# GIVEN PASSAGE

-*-*-

KenobiX API Reference

Complete API documentation for KenobiX and the ODM layer.

KenobiX Class
Document Class (ODM)
- Class Methods
- Instance Methods

KenobiX Class

The main database interface.

Initialization

`KenobiX(file, indexed_fields=None)`

Create a new KenobiX database instance.

Parameters:

file (str): Path to SQLite database file (created if doesn't exist)
indexed_fields (List[str], optional): List of document fields to create indexes for

Returns:

KenobiX: Database instance

Example:

from kenobix import KenobiX

# Basic usage
db = KenobiX('app.db')

# With indexed fields for better performance
db = KenobiX('app.db', indexed_fields=['user_id', 'email', 'status'])

Notes:

Creates SQLite database file if it doesn't exist
Sets up VIRTUAL generated columns for indexed fields
Creates B-tree indexes on generated columns
Enables WAL (Write-Ahead Logging) mode for better concurrency
Initializes ThreadPoolExecutor with 5 workers

CRUD Operations

`insert(document)`

Insert a single document into the database.

Parameters:

document (Dict[str, Any]): Document to insert

Returns:

int: ID of the inserted document (SQLite rowid)

Raises:

TypeError: If document is not a dict

Example:

doc_id = db.insert({'name': 'Alice', 'email': 'alice@example.com'})
print(f"Inserted document with ID: {doc_id}")

`insert_many(document_list)`

Insert multiple documents in a single transaction.

Parameters:

document_list (List[Dict[str, Any]]): List of documents to insert

Returns:

List[int]: List of IDs of inserted documents

Raises:

TypeError: If document_list is not a list of dicts

Example:

docs = [
    {'name': 'Alice', 'email': 'alice@example.com'},
    {'name': 'Bob', 'email': 'bob@example.com'},
]
ids = db.insert_many(docs)

-*-*-

# MATERIAL PROVIDED

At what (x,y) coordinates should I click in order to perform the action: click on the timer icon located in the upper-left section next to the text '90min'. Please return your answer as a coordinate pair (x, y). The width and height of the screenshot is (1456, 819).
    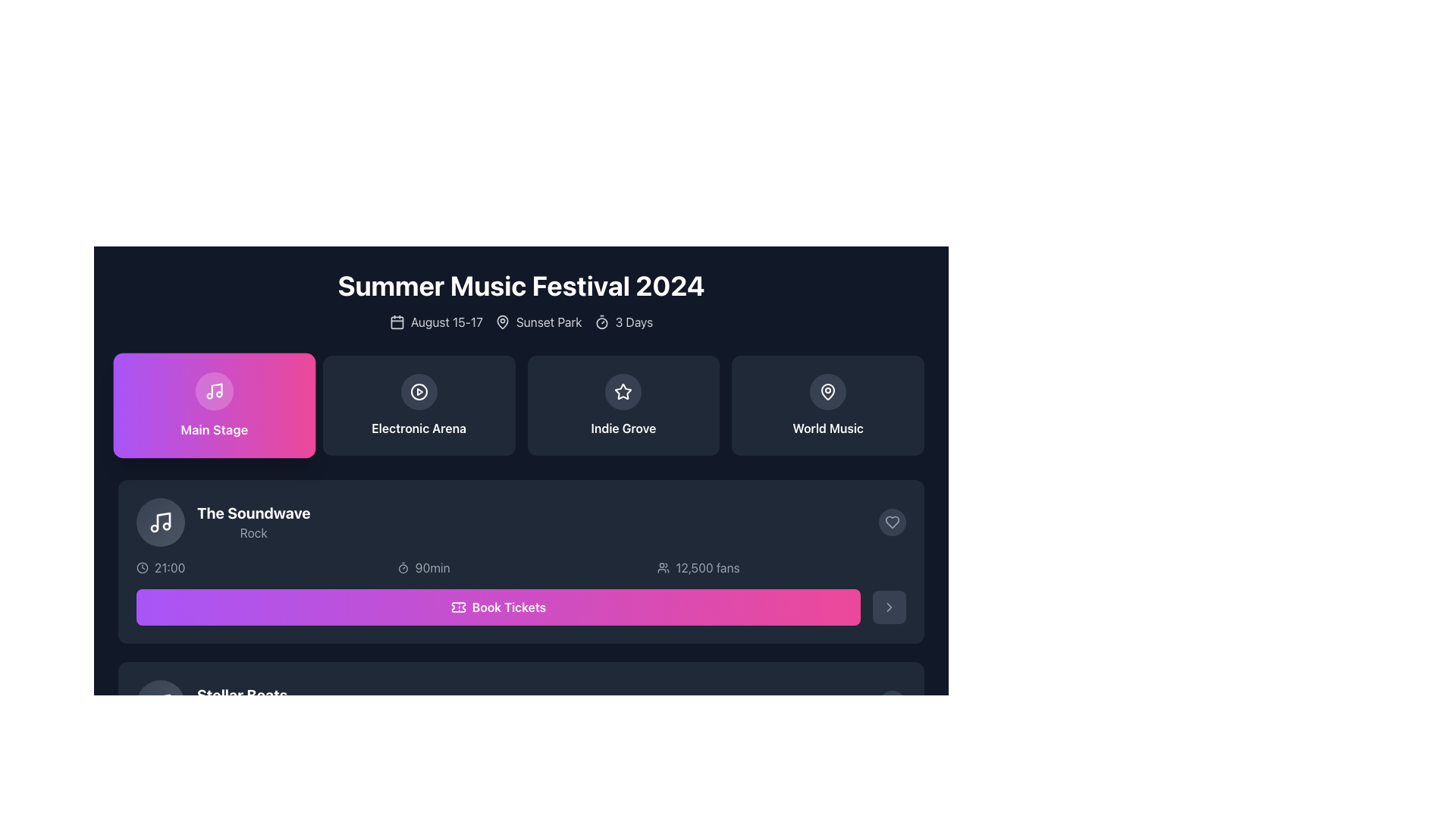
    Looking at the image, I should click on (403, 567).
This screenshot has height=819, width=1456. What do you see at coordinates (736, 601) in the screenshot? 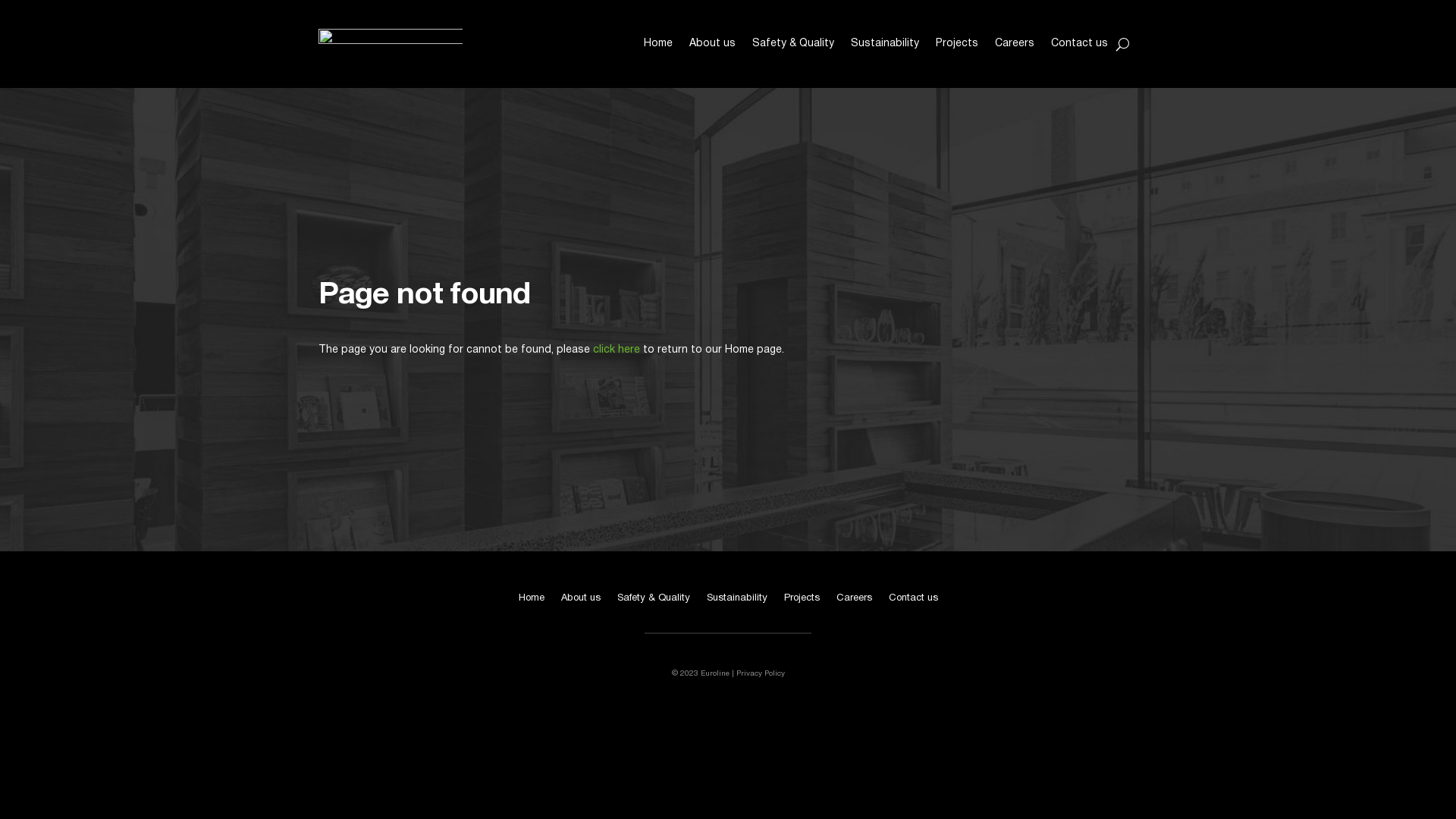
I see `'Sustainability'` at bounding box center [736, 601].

-*-*-

# AIM OF THE EXERCISE
Reproduce word for word the stretch of the KenobiX API reference above that runs from "indexed_fields (List[str], optional): List" through "db = KenobiX('app.db')".

# EXERCISE RESULT
indexed_fields (List[str], optional): List of document fields to create indexes for

Returns:

KenobiX: Database instance

Example:

from kenobix import KenobiX

# Basic usage
db = KenobiX('app.db')